Last year Ms. Sinclair found herself at Mitsukoshi near school after Tsai Ing-Wen was elected and bought a box of doughnuts for her International Relations class.
“It’s because a woman leader has been democratically elected for the first time in 5000 years of Chinese history,” she told them the next day. However, some students did not take the treat well. “There was a comment later on in my evaluation about how I was biased towards the DPP,” says Ms. Sinclair. “I wasn’t thinking about the KMT or the DPP. I was thinking about the 5000 years of history.”
This event highlights the degree of sensitivity TAS students sometimes have towards mentioning current political issues in the classroom. Sometimes, students may construe even the act of bringing up politics as an indication of bias and conclude that their teacher has acted inappropriately.

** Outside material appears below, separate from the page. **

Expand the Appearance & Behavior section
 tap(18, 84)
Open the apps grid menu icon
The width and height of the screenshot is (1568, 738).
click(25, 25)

“By their very nature, classroom spaces are political spaces,” says Mr. Walker, psychology and AP World History teacher. This means that it is impossible for teachers not to show their political loyalties whatsoever. Ms. Sinclair agrees that bias is unavoidable. She says, “I’m certain that despite my best intentions, I can find bias in almost every sentence I say, in the verbs that I choose to use.”
Distinguishing between making a connection to current events and advocating for a political view is difficult, especially when people have different opinions on where to draw the line.

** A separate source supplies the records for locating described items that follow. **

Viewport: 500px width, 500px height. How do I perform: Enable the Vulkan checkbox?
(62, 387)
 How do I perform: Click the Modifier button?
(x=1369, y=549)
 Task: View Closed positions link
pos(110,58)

Ms. Sinclair determines whether a political opinion is appropriate to bring up by considering how widely accepted the opinion is. “If it’s an ethical question, then I think it’s important to remain impartial.” She says, “I don’t see [expressing belief in the importance of human rights] as being a bias, or espousing my own political views, because that’s signed on by most countries.”
For Mr. Walker, expressing a controversial opinion is sometimes necessary, such as when talking about why genocides continue to occur around the world. “There’s always change you would like to see in the world, and part of it comes from having conversations with young people,” he says. “That’s where you are met with a dilemma. Do you embrace the standpoint where you shouldn’t be objective? Or do you try to temper what you’re saying? So I think sometimes you have to say it to some extent, even if you’re offering up a controversial viewpoint.”

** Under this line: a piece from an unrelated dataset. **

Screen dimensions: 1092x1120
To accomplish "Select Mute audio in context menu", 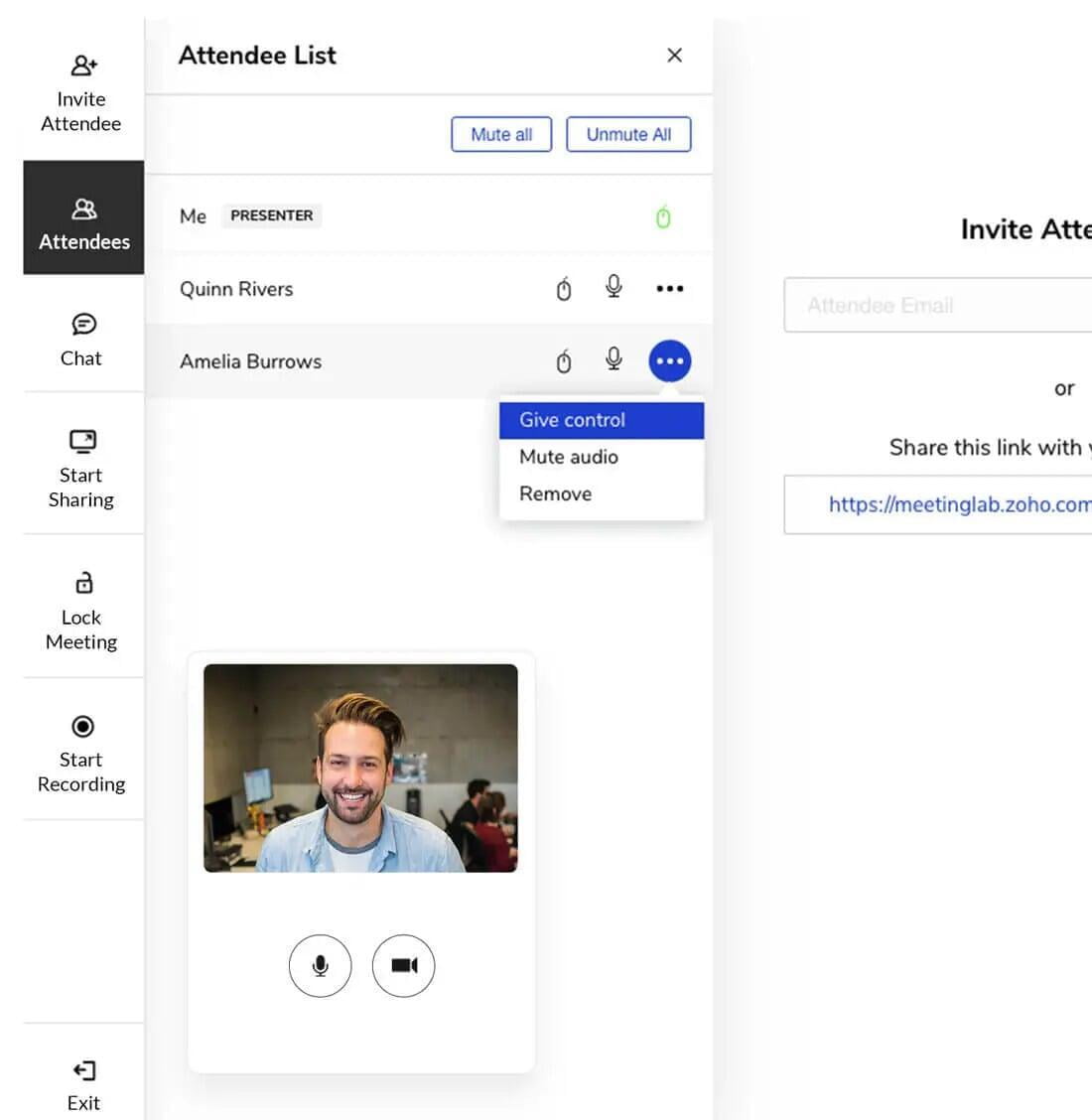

Teachers face many challenges in accommodating everyone’s opinions on what constitutes the proper way to integrate current events into the curriculum while still showing how class topics are relevant to today’s world. However, the teachers agree that completely omitting political issues in an effort to remain objective would be a mistake.
“When we’re doing ancient history, I’m thinking every class, ‘Why is this even relevant to what your future is?’ says Ms. Sinclair. “Civic engagement is the goal here. You want to have a well-informed populace.”
Mr. Walker agrees that students need to be taught how to reach informed opinions on political and social issues. He says, “It is important that students do learn to think for themselves, especially on very important topics. And the only way to do that is to welcome those topics into the classroom, to engage in those conversations.”